Unless the planned nationwide address of President Bola Tinubu of Nigeria later today (July 31st, 2023 undercuts them, the indications is that radical groups are determined to press ahead with a mass protest beginning August 2nd, 2022 against government policies regarded as neoliberal.
Among the policies are hike of petrol from N617 to N195, fee hike in public tertiary institutions, devaluation of the naira, rejection of the planned electricity tariff increase, meeting of demands of striking doctors, other health workers, education workers like ASUU and all other unions, adequate funding of public education, payment of all owed salaries and pension and the signing of a new National Minimum wage.
The question is whether the Tinubu administration will move fast enough to burst a popular protest which could snowball into a major dent on regime grip on power. The protest would coming at a time the Tinubu regime is also at the centre of a set of integrated actions to demobilise a coup in Niger Republic.
Leaders of the Economic Community of West African States (ECOWAS) who met yesterday (July 30th, 2023) in Abuja, Nigeria even went as far as mentioning a plausible invasion of Niger Republic to burst the coup. An invasion will mark a new turn in ECOWAS’ conflict intervention pedigree but it presents frightening prospects in the light of the coup leaders receiving solidarity from Russia’s Wagner Group through a message from its leader.
In other words, an invasion of Niger Republic by ECOWAS military team led most likely by Nigeria could turn out into a straight test of strength between the ECOWAS invading force and American, French, Italian and German troops on the one hand and Wagner operatives/Russia on the other.
Sylvester Odion Akhaine, a Professor of Political Science at the Lagos State University (LASU) in Nigeria has called for caution on the part of ECOWAS leaders. He said so in a Facebook posting in which he fears that, in an invasion, the regional body might be doing the bidding of an external power.

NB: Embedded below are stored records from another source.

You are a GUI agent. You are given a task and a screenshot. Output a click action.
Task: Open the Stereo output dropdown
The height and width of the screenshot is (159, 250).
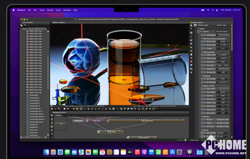click(223, 133)

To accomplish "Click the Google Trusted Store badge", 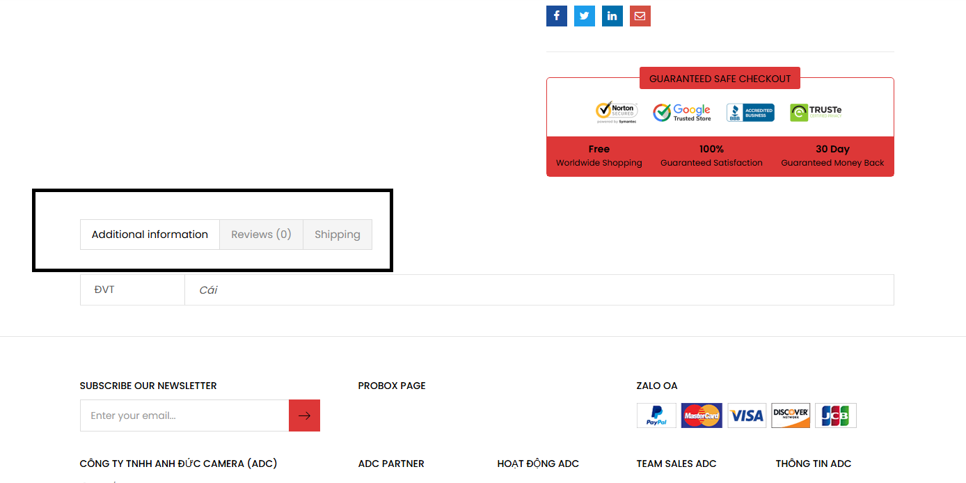I will [682, 112].
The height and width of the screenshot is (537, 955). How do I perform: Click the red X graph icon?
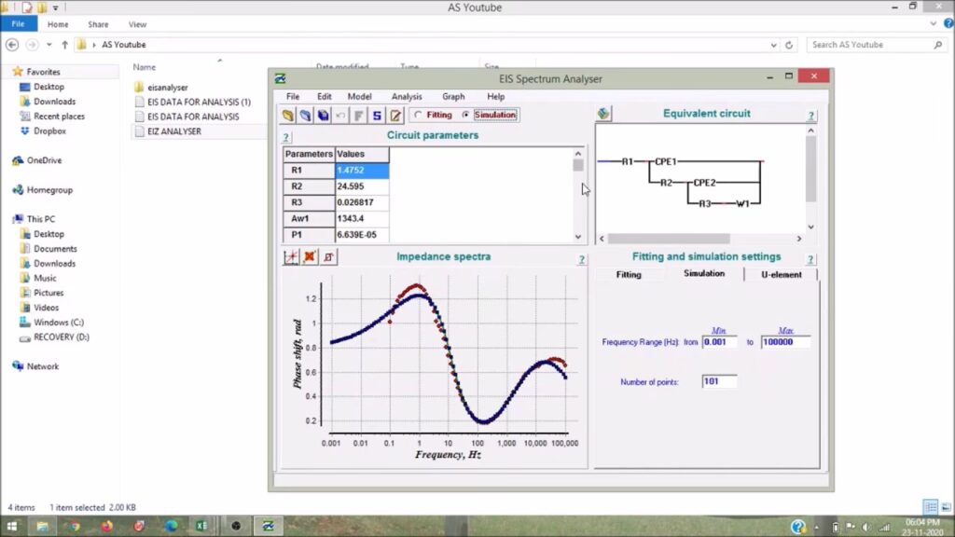310,256
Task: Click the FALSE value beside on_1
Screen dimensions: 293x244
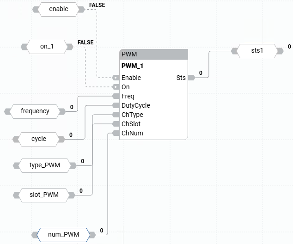Action: click(x=85, y=43)
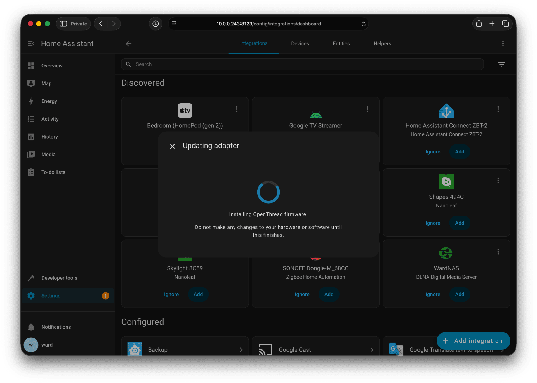Open the top-right overflow menu
The image size is (537, 383).
503,43
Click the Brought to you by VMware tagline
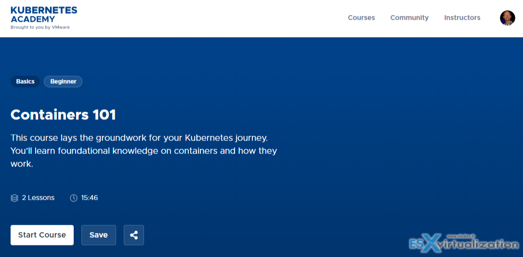523x257 pixels. coord(40,27)
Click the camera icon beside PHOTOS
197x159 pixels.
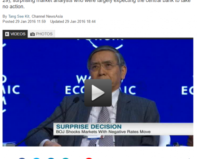pyautogui.click(x=32, y=34)
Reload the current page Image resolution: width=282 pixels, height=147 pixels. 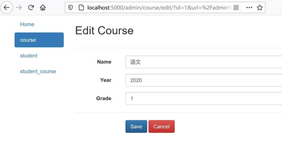[x=31, y=8]

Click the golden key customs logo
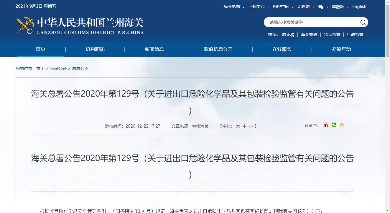pos(24,26)
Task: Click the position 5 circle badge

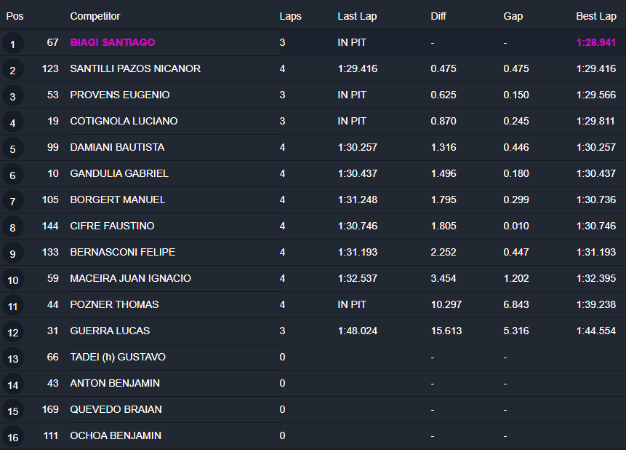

Back to the protest in Nigeria, the key groups in the forefront of the impending protest are Alliance for Surviving COVID-19 and Beyond (ASCAB), Coalition for Revolution (CORE) and the Joint Action Front (JAF) and they are guaranteeing the Nigeria Labour Congress (NLC) of their solidarity in calling out Nigerian workers and the masses out to a protest.
The threesome rose from a meeting calling “on the Nigerian working people and youth to see the August 2nd date as the beginning of nationwide resistance against fuel price hike and other anti-poor policies”, said the statement signed by Lagos lawyer Femi Falana, activist Baba Aye and Achike Chude for ASCAB, CORE and JAF, respectively.
“The ultimate aim is SYSTEM CHANGE which is only achievable through a revolutionary struggle to end the condition of mass misery”, said the statement.
The Tinubu administration is consolidating power amidst much take-off challenges. Aside from bitterness from the presidential election and the subsequent judicial tussle which is still on-going, the fuel subsidy removal has created an image crisis.
But the government made appointment of service chiefs that has been well received. On July 30th, the UK based Economic Intelligence Unit (EIU) reached the conclusion that the judicial tussle will not end up in dismissal of the administration. As with all such speculations, there is nothing cast in stones in that but, coming from The Economist and its mystique, it has its political uses.